Nada obstante, até mesmo a possiblidade de suspender-se ou interromper-se a fluência decadencial não é de todo estranha às previsões legais, servido agora de exemplo o que dispõe o Código civil português (de 25-11-1966), em seu art. 328º: “O prazo de caducidade não se suspende nem se interrompe senão nos casos em que a lei o determine”; ou seja, a regra é a de que não se suspendam, nem se interrompam os prazos decadenciais, mas não se interdita possa a lei dispor diversamente. E esta previsão parece abrigar em seu conceito a hipótese de mera dilação do termo final da caducidade.
É da doutrina de Enneccerus (na parte do Tratado que Nipperdey atualizou) a distinção entre os prazos de caducidade pura –insuscetíveis de suspensão ou interrupção– e os de caducidade mista, que admitem suspender-se ou interromper-se, desde que a lei viabiliza isto expressamente (§ 230 – III -3). Essa doutrina, ao par de outras lições, deu apoio a um julgamento majoritário no Supremo Tribunal Federal brasileiro, no ano de 1977: o RE 86.741, de que foi relator o Min. Antônio Neder (votou então vencido o Min. Bilac Pinto); como este julgado provinha de Turma e contrariava entendimento anterior da Corte (o caso era de renovatória de locação comercial), opuseram-se embargos de divergência, prevalecendo, ao fim, por maioria –com quatro votos vencidos– a orientação alvejada pelos embargos.
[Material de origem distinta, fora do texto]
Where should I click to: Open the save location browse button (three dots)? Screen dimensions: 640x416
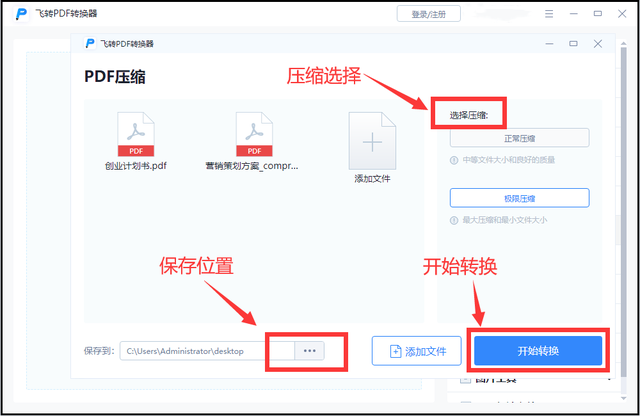point(310,351)
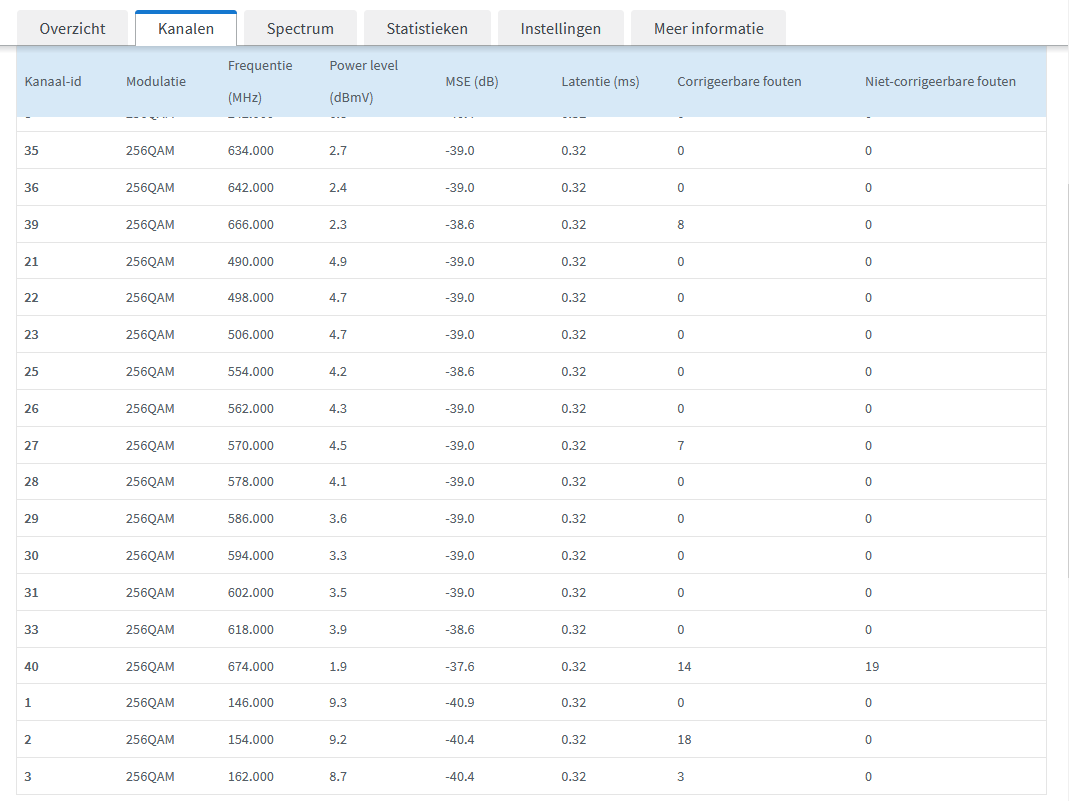Switch to the Spectrum tab
This screenshot has height=801, width=1069.
[x=300, y=28]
A contagem do prazo da decadência para, no Brasil, ajuizar-se demanda judicial de remissão deve observar o disposto no art. 132 do Código civil: “Salvo disposição legal ou convencional em contrário, computam-se os prazos, excluído o dia do começo, e incluído o do vencimento”. Parece inaplicável à hipótese do ajuizamento dessa demanda a regra do art. 219 do Código de processo civil (“Na contagem de prazo em dias, estabelecido por lei ou pelo juiz, computar-se-ão somente os dias úteis”). É verdade que o conceito de propositura de uma ação não refoge da ideia de ato processual; todavia, propriamente, o parágrafo único desse mesmo art. 219 do Código de processo civil, prevendo que o nele disposto se aplique “somente aos prazos processuais”, é sugestivo, prima facie, de incidir nos prazos correspondentes à vida do processo e não aos que o antecedam.
Prosseguiremos na análise dos arts. 267 et sqq. da Lei n. 6.015.